Audience members ask about high school, keeping Eldredge, demographics
After two hours of presentations that covered everything from the state funding process and tax ramifications to 21st century educational needs and the three different school building proposals, school and town officials heard comments and took questions from several residents who attended the first school construction community public forum Tuesday night at Cole Middle School.
Supt. Brian Ricca made the case for updating educational spaces that have gone largely unchanged for 100 years – classrooms full of desks in neat rows where students face a teacher who tells the students what they need to know. In today’s world, Ricca said, students (like everyone else) carry a worldful of knowledge in the phone in their pocket. They need to be able to work collaboratively and creatively.
Ricca acknowledged, however, that there was a limit to what East Greenwich could afford, a point echoed by Town Manager Andy Nota in his presentation (on the basic financing and tax implications). So, instead of proposing to build five or six brand new schools, officials presented three different options (previously covered HERE), with one or two new elementary schools and renovations at other schools. Under all three plans, Eldredge would cease being used as a school building; one plan would also shutter Meadowbrook.
Following the lengthy presentations, there was a 15-minute break where residents could talk one-on-one with officials. If the idea was to answer a lot of the questions during that break, there were still plenty of questions/comments once the forum reconvened.
During the public comment segment, community members voiced concerns ranging from students being shuffled to different schools, fields being taken offline, and homes being negatively impacted during the construction process.

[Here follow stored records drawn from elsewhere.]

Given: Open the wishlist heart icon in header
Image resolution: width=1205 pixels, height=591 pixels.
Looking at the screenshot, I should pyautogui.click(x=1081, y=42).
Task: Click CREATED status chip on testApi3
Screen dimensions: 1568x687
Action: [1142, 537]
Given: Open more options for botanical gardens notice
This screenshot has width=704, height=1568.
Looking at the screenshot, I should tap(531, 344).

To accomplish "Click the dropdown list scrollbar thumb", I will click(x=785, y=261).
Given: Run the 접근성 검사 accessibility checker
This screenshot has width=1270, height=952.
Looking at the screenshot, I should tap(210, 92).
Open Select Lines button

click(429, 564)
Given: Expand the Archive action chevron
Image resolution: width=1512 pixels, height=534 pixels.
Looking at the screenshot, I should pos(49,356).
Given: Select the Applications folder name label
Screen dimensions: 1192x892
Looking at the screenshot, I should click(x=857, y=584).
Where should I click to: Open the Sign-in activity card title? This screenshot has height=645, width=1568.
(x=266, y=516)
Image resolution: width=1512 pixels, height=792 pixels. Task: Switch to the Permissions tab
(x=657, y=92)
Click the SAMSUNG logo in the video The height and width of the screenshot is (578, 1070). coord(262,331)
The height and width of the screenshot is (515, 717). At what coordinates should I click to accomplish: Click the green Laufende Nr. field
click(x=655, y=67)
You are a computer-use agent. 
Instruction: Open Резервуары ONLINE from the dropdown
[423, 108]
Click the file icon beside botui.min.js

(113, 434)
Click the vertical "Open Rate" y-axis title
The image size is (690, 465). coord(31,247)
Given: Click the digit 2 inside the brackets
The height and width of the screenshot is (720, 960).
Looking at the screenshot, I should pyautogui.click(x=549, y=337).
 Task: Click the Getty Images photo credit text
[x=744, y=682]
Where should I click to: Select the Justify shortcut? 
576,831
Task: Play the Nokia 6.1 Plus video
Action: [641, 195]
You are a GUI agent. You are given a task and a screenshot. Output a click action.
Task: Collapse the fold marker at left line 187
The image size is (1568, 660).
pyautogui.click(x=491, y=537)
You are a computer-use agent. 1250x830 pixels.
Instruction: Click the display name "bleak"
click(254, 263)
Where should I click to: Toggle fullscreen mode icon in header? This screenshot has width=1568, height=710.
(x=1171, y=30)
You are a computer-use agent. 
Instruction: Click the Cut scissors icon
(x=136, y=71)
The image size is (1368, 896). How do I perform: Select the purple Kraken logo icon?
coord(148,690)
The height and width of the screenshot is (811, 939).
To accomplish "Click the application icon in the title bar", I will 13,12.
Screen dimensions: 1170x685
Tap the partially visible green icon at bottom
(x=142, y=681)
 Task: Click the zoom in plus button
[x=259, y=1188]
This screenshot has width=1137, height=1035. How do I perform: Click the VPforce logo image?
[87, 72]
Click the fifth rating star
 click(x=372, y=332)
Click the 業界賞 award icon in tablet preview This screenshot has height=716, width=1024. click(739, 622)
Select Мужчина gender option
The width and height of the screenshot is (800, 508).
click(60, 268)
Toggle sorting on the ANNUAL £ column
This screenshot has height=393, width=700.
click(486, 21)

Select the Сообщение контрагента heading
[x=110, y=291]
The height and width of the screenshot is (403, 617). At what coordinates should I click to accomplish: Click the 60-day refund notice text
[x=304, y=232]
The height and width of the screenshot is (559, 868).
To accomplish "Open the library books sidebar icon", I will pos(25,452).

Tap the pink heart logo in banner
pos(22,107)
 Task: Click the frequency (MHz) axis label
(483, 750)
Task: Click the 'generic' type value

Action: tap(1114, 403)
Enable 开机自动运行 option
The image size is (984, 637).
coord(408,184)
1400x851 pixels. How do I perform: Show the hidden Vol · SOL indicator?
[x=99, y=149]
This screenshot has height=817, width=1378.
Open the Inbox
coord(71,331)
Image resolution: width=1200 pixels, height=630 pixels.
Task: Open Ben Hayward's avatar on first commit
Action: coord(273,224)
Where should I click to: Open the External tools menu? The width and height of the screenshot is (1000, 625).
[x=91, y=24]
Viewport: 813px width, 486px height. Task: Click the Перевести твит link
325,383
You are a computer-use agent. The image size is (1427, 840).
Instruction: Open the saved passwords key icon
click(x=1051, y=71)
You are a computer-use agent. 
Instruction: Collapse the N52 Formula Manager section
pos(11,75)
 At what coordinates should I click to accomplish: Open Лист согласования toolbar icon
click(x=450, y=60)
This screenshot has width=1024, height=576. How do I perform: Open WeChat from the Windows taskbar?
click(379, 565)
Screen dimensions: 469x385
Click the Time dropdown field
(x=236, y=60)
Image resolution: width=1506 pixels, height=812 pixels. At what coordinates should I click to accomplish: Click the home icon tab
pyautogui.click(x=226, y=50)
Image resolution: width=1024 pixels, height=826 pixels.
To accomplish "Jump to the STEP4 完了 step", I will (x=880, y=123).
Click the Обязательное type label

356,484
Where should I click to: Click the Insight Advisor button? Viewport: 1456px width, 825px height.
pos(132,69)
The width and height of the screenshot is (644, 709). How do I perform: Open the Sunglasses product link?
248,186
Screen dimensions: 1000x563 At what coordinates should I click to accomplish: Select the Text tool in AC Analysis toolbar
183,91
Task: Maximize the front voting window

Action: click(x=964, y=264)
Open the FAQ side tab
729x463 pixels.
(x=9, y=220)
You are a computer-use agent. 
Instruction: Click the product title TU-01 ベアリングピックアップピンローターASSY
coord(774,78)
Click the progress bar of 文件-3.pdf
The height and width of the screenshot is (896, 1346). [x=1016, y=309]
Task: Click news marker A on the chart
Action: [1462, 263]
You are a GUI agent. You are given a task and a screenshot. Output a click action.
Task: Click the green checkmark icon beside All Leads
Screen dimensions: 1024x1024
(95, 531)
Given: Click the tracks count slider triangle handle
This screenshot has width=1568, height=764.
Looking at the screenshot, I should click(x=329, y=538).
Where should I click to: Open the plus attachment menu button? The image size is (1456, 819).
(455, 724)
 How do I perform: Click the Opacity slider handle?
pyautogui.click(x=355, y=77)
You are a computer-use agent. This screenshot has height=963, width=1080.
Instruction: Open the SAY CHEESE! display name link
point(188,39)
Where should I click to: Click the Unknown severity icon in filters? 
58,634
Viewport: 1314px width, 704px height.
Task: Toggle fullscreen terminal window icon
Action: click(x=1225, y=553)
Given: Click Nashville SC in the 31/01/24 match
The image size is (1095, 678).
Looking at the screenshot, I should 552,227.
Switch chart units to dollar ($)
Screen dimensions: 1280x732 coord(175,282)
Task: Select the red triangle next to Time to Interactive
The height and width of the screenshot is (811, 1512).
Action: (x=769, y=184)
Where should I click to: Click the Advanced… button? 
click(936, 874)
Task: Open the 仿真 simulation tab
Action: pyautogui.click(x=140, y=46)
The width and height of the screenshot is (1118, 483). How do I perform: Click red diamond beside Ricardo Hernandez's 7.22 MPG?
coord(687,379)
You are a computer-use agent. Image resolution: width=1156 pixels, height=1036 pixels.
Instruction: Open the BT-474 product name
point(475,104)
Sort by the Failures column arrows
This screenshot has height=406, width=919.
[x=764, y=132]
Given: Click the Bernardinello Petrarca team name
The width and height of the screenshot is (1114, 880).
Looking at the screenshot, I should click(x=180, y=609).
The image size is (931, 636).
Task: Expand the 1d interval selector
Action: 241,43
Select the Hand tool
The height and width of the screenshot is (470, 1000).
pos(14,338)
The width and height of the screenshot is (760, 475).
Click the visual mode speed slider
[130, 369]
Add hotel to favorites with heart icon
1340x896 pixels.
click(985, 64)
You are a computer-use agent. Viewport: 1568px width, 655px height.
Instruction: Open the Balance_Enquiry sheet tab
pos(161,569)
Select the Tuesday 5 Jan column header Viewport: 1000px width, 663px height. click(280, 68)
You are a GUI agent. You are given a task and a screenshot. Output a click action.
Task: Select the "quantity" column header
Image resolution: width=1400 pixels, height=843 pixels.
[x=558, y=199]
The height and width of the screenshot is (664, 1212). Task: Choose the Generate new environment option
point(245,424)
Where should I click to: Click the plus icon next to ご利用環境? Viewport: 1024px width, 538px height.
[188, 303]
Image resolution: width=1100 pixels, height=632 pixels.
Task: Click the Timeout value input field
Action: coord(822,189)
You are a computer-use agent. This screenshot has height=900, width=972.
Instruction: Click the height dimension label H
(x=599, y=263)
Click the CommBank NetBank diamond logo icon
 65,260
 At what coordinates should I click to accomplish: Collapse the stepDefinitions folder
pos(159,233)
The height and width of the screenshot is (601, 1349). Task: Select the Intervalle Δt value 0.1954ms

A major criticism was the idea of eliminating Eldredge as a school altogether.
“I love being able to walk to a school,” said EG resident Mary Casperson of Eldredge. “I understand the school needs work, I’m not going to dismiss that. But I am struggling with eliminating the school altogether.”
Officials addressed the expensive cost of renovating Eldredge, the overcrowding issues the school faces, and maintaining Eldredge as a school even if renovations weren’t done.
“The educational strategy would tell you that grade realignment to go through 1-5 is the most important thing we can do in terms of education and pedagogy, and that’s immutable,” said School Committee member Tim Munoz. He stated that he was speaking only for himself when he said, “Keeping Eldredge is off-strategy. Eldredge cannot work as a 1-5 school. We’ve shown you tonight it doesn’t work as a Pre-K and K school. It doesn’t work.”
Another aspect that didn’t sit well with some in the audience was that only $20 million was being allocated to renovate East Greenwich High School.
“I am a little concerned that more funds aren’t going to the high school,” said community member Jennifer Bailek. “I don’t think $20 million is going to scratch the surface there.” She added, “I feel like we’ll be back here in five years asking for more without the state backing.”
Both Supt. Ricca and consultant Derek Osterman said while the high school did need upgrading, the overcrowded elementary schools were the catalyst for this phase of the construction planning. This prompted more than one audience member to point out that many EG residents pull their children from the town school system after they graduate from Cole.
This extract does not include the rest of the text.